I've had a NOCO Genius for 7 years and my batteries are still in great condition.

I keep my batteries connected to the charger while the boat is in the garage and have the charger on a plug in timer.
Timer is set to come on every Thursday afternoon for 6 hours so my batteries are always topped off and ready for the weekend, also if I miss a weekend or two or more of fishing the batteries are kept in tip top shape.


----------



## No Bait / Lures Only

Guvner said:


> I've had a NOCO Genius for 7 years and my batteries are still in great condition.
> 
> I keep my batteries connected to the charger while the boat is in the garage and have the charger on a plug in timer.
> Timer is set to come on every Thursday afternoon for 6 hours so my batteries are always topped off and ready for the weekend, also if I miss a weekend or two or more of fishing the batteries are kept in tip top shape.
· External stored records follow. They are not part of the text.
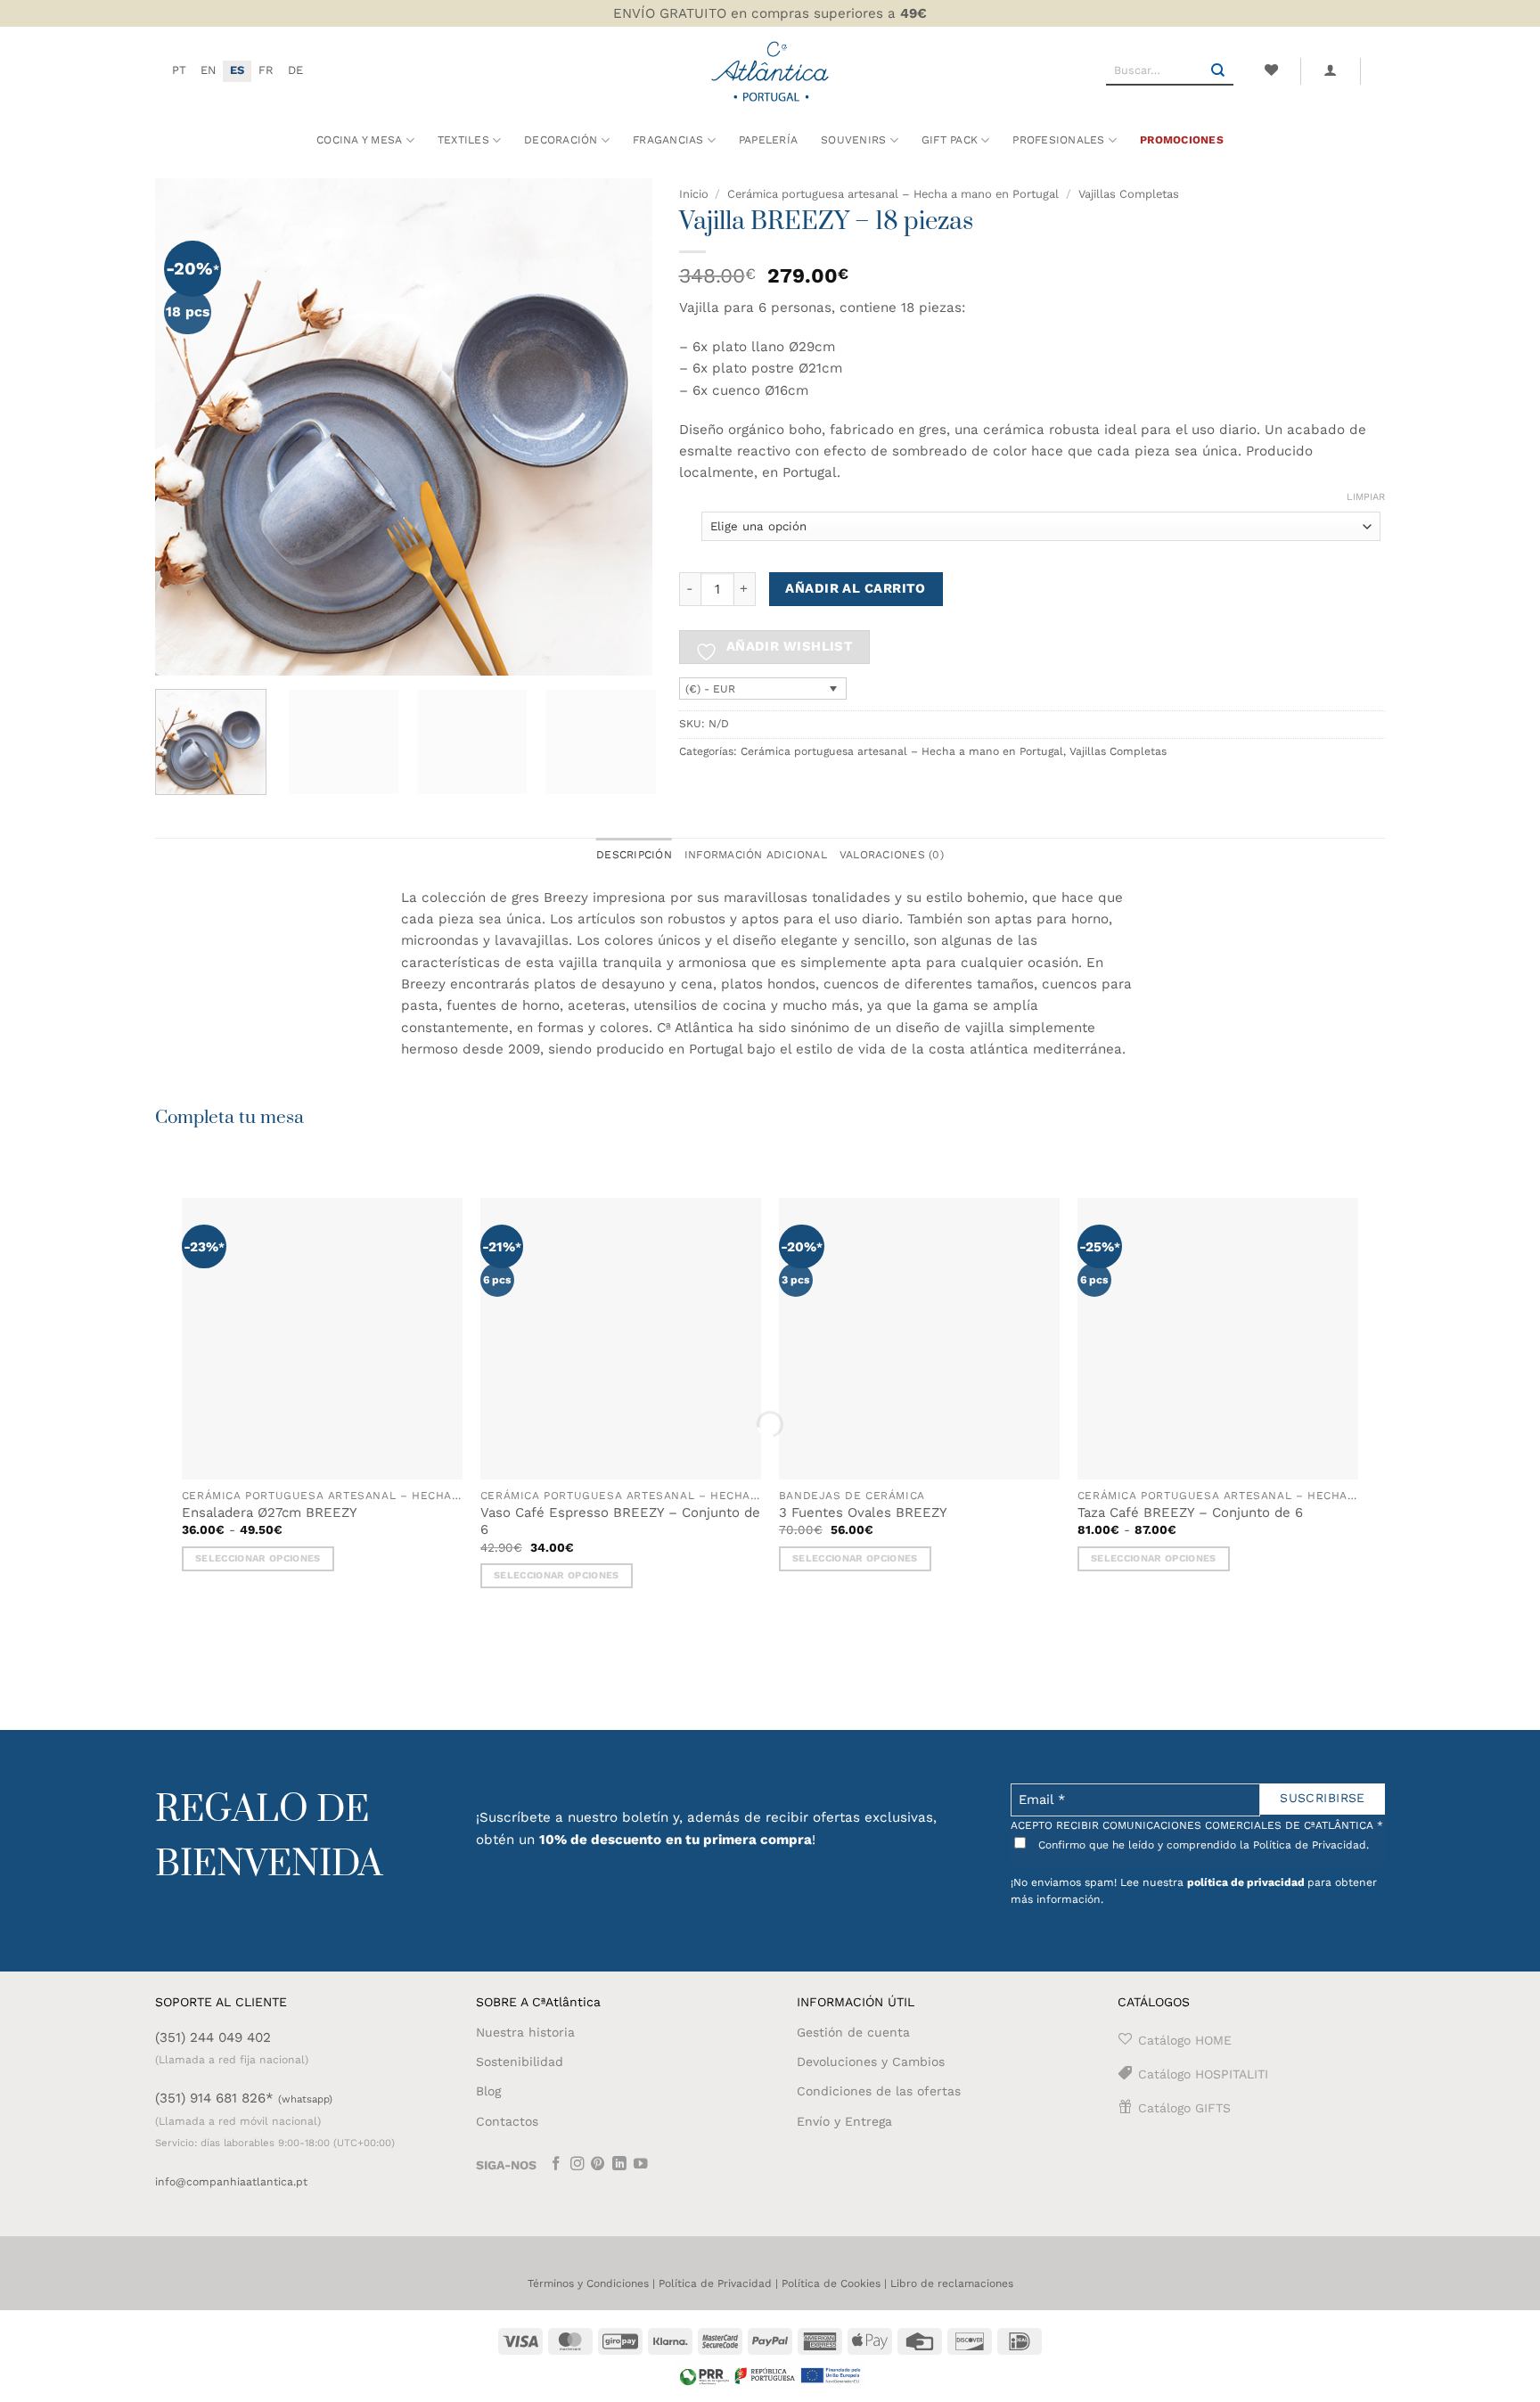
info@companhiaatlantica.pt (231, 2182)
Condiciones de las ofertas (879, 2091)
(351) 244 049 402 (213, 2037)
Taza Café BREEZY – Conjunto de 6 (1190, 1512)
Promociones (1182, 140)
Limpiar (1366, 497)
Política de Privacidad (715, 2283)
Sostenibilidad (519, 2061)
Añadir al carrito (855, 588)
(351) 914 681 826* (243, 2098)
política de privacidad (1246, 1882)
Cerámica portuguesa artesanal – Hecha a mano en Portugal (893, 194)
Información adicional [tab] (755, 854)
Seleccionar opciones (258, 1558)
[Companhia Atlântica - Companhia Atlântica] (770, 70)
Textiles (463, 140)
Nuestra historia (525, 2032)
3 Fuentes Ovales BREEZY (863, 1512)
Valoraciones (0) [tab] (892, 854)
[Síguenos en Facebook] (556, 2165)
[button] (1331, 70)
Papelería (768, 140)
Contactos (507, 2121)
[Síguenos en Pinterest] (598, 2165)
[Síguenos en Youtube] (641, 2165)
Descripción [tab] (634, 854)
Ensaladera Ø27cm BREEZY (269, 1512)
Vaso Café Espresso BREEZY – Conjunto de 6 (620, 1521)
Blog (488, 2091)
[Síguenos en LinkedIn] (619, 2165)
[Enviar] (1218, 71)
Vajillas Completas (1128, 194)
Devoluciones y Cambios (871, 2061)
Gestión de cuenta (853, 2032)
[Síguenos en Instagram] (577, 2165)
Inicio (694, 194)
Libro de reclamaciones (951, 2283)
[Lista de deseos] (1271, 70)
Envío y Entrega (844, 2121)
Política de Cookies (831, 2283)
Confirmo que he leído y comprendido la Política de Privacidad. (1202, 1845)
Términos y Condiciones (588, 2283)
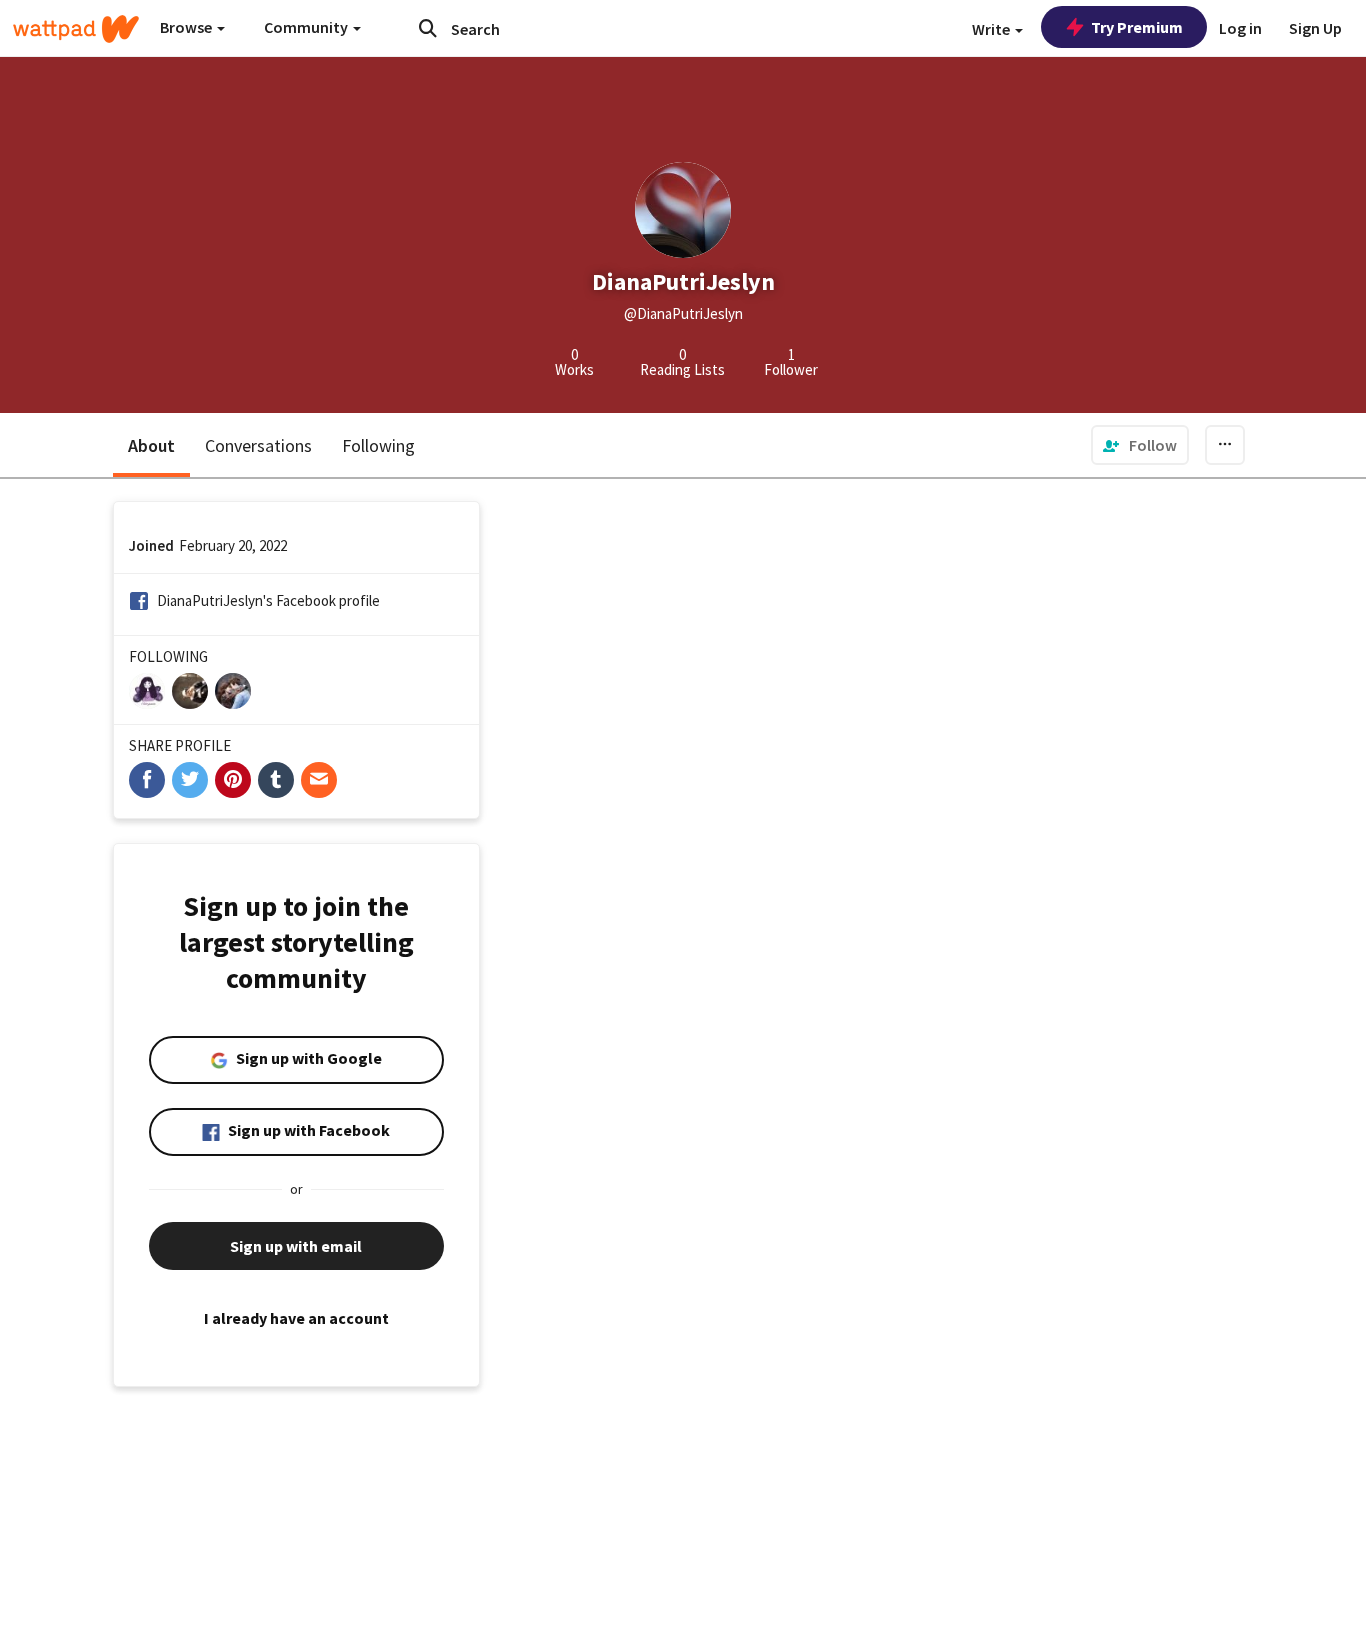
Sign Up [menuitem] (1315, 28)
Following (378, 445)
Please elaborate about timer details?


----------



## Scott Kor

Guvner said:


> I've had a NOCO Genius for 7 years and my batteries are still in great condition.
> 
> I keep my batteries connected to the charger while the boat is in the garage and have the charger on a plug in timer.
> Timer is set to come on every Thursday afternoon for 6 hours so my batteries are always topped off and ready for the weekend, also if I miss a weekend or two or more of fishing the batteries are kept in tip top shape.


Now this is genius!


----------



## Steve_Mevers

Cam said:


> Best light, compact fully waterproof units I know of is Powermania. It doesn't go into sleep mode for long periods of time, will charge correctly when there is a draw on the battery, can charge a truly dead battery and has active cooling. It also has distributed amps like the Prosports listed.
> 
> The active cooling bit can be a serious advantage if the unit is placed in a small space. All these units get hot and need ventilation. Having a fan running while the unit is charging is a big plus when the unit is installed in a tiny console or hatch. This same unit is going into my next boat.
> 
> Mike at International Marine prefers this over the Promariner even though he sells both. $183.
> 
> http://www.internationalmarineservi...20V2-Triple-Bank-Waterproof-O-p/pow-58204.htm


I was looking for a new charger last fall and someone recommended the Powermania unit and I bought one. It is a great charger and epoxy sealed to keep it water proof, I highly recommend it.


----------



## Guvner

No Bait / Lures Only said:


> Please elaborate about timer details?


It's just a 7 day plug in timer, charger plugs into this and I have it set for Thursday evening to come on for 6 hours.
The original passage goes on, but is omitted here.